How Doctors Investigate a Fast Heart Rate
If your high heart rate is a recurring issue, a standard EKG (electrocardiogram) is usually the first test. It captures your heart’s electrical activity, but only for about 10 seconds. That’s fine if your heart is racing during the test, but many rhythm problems come and go unpredictably.
For intermittent episodes, doctors typically use a Holter monitor, a portable device you wear for 24 hours that continuously records your heart rhythm. Because 24 hours isn’t always enough to catch an infrequent episode, longer-term patch monitors that record for up to 14 days are increasingly common. The goal is to capture what your heart is actually doing during one of your symptomatic episodes, which makes the diagnosis much more straightforward.
Long-Term Treatment for Chronic Fast Heart Rate
When a fast heart rate is a recurring medical condition rather than a situational spike, treatment usually involves medication.
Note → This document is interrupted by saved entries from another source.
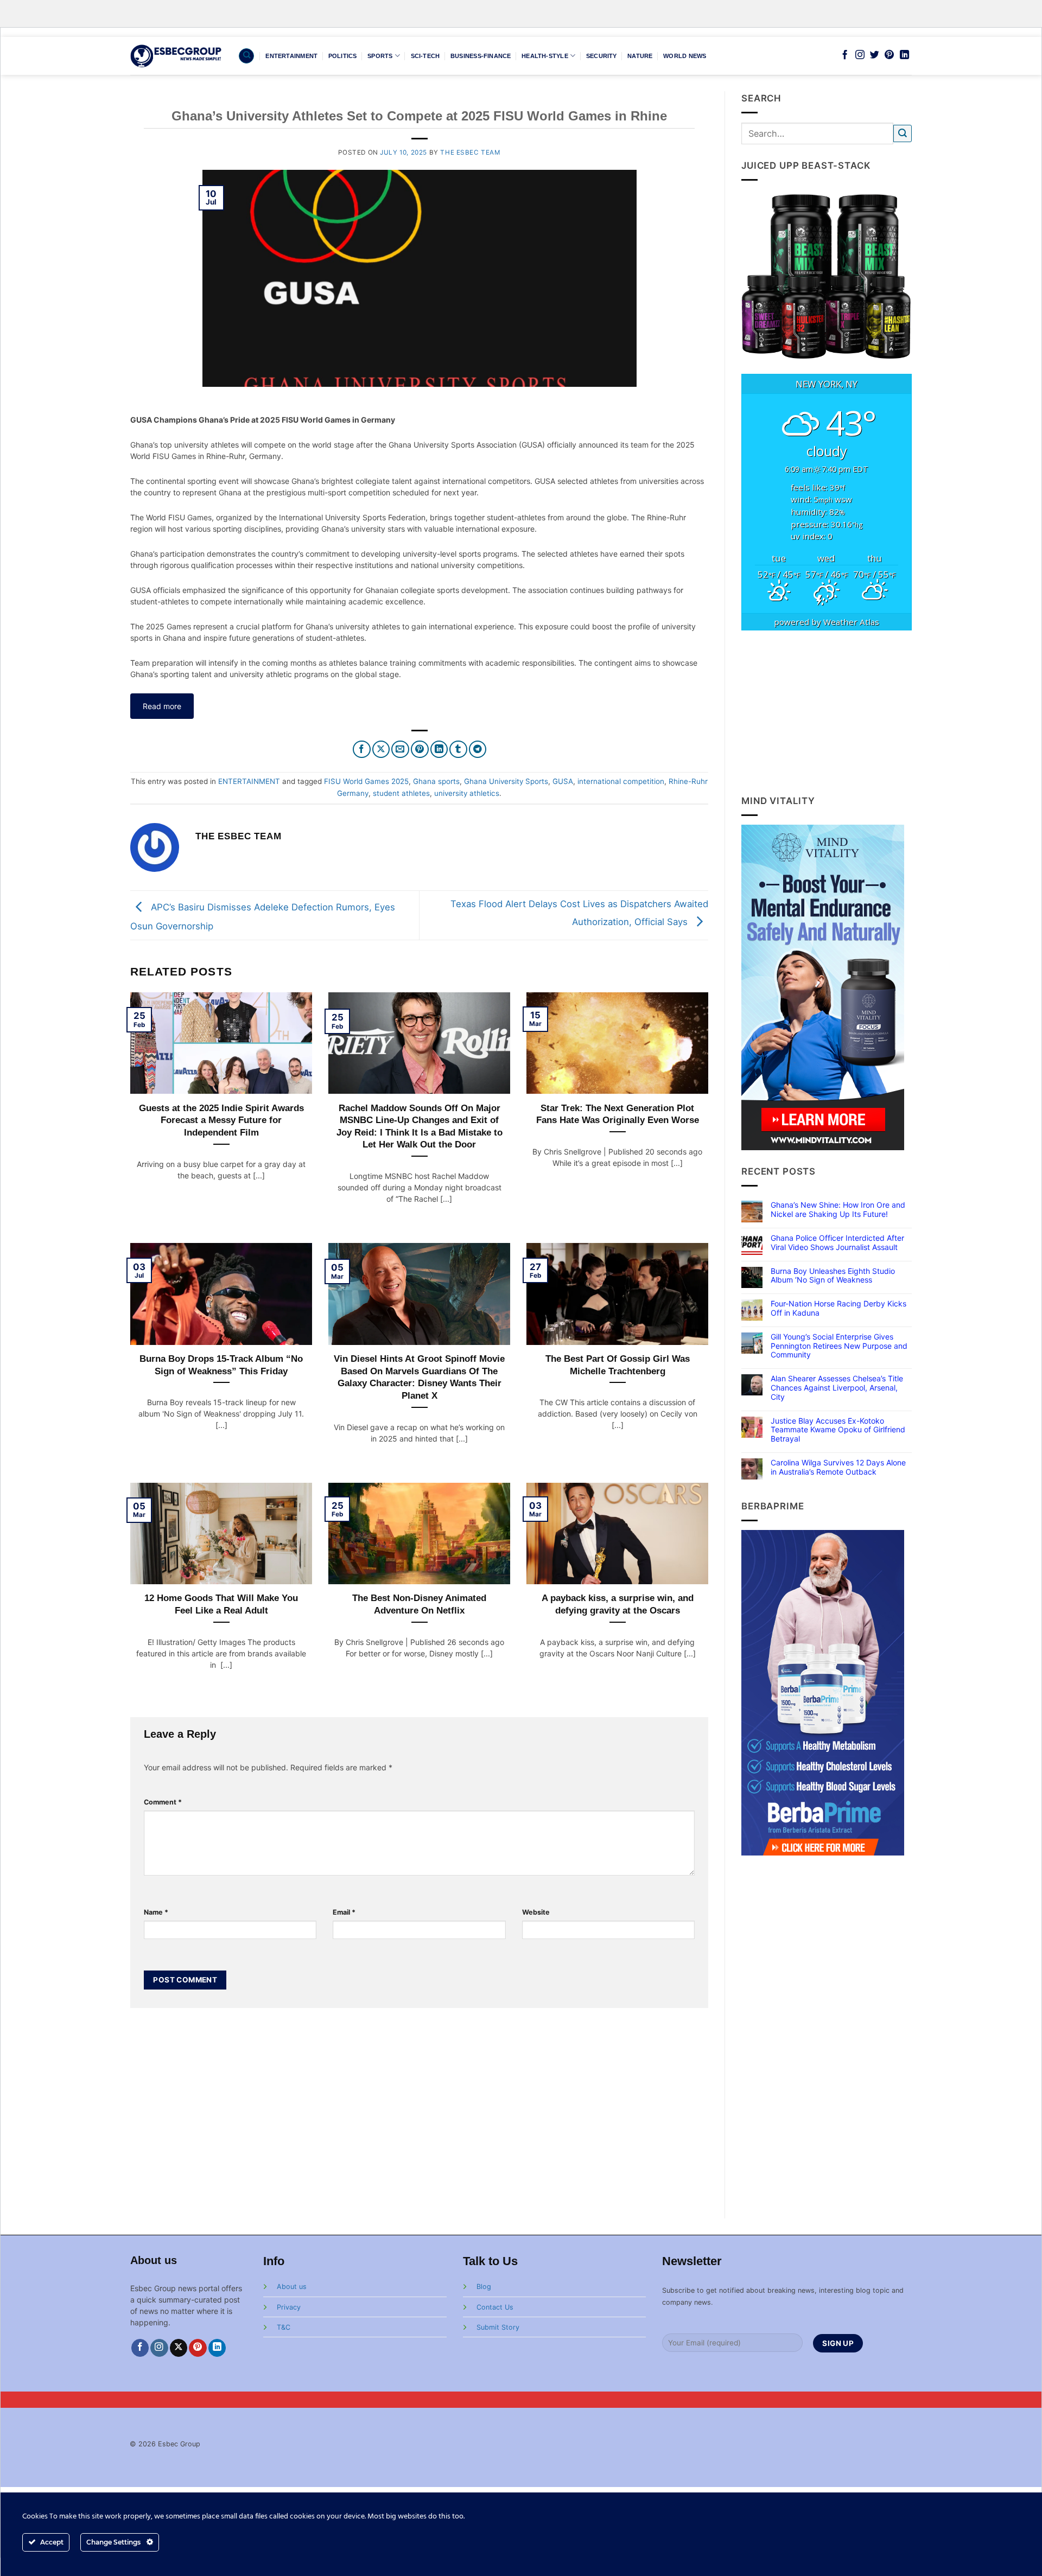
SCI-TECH (425, 56)
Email (344, 1912)
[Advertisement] (826, 712)
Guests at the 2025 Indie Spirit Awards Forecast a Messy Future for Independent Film (221, 1120)
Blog (483, 2286)
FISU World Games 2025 (366, 781)
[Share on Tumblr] (458, 749)
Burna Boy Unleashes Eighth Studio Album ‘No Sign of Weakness (833, 1276)
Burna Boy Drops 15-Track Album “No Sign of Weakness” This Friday (221, 1364)
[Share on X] (381, 749)
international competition (620, 781)
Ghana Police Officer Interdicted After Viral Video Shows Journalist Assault (837, 1243)
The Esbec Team (470, 152)
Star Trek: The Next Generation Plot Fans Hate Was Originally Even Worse (617, 1114)
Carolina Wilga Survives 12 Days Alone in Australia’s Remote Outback (838, 1467)
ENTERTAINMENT (291, 56)
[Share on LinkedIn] (439, 749)
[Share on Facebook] (362, 749)
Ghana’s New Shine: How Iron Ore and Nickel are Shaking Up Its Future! (838, 1210)
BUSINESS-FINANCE (480, 56)
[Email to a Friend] (400, 749)
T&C (283, 2327)
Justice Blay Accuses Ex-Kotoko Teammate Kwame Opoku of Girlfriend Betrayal (838, 1430)
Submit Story (497, 2327)
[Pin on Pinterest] (420, 749)
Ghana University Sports (506, 781)
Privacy (289, 2307)
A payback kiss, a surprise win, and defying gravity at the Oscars (618, 1604)
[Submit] (902, 134)
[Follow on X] (179, 2348)
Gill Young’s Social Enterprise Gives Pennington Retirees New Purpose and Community (839, 1346)
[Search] (246, 55)
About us (292, 2286)
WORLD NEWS (684, 56)
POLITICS (342, 56)
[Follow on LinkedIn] (904, 55)
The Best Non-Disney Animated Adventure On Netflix (419, 1604)
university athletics (466, 793)
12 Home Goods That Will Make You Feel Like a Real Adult (221, 1604)
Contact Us (494, 2307)
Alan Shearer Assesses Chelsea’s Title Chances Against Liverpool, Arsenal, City (837, 1387)
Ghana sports (436, 781)
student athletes (401, 793)
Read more (162, 706)
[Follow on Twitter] (874, 55)
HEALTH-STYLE (545, 56)
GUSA (562, 781)
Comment (163, 1802)
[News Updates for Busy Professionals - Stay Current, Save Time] (176, 55)
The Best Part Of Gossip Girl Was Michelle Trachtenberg (617, 1364)
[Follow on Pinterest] (889, 55)
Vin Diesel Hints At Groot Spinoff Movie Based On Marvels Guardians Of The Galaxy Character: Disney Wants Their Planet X (419, 1377)
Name (156, 1912)
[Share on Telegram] (478, 749)
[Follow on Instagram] (860, 55)
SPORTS (379, 56)
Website (536, 1912)
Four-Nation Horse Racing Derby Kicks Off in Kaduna (838, 1308)
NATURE (639, 56)
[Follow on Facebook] (844, 55)
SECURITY (601, 56)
Beta-blockers are the most commonly prescribed option. They work by blocking the effects of adrenaline on your heart, which slows the rate and reduces the force of each beat. Calcium channel blockers are another class that can help, particularly for certain types of arrhythmias. In some cases, combining both works better than either alone. One study on patients with a genetic arrhythmia condition found that adding a calcium channel blocker to a beta-blocker reduced abnormal heartbeats from an average of 78 per exercise session down to just 6.
For structural rhythm problems like SVT, a procedure called ablation can sometimes cure the issue entirely by targeting the small area of heart tissue causing the abnormal electrical signals. Your doctor’s recommendation will depend on the specific type of tachycardia, how often it happens, and how much it affects your daily life.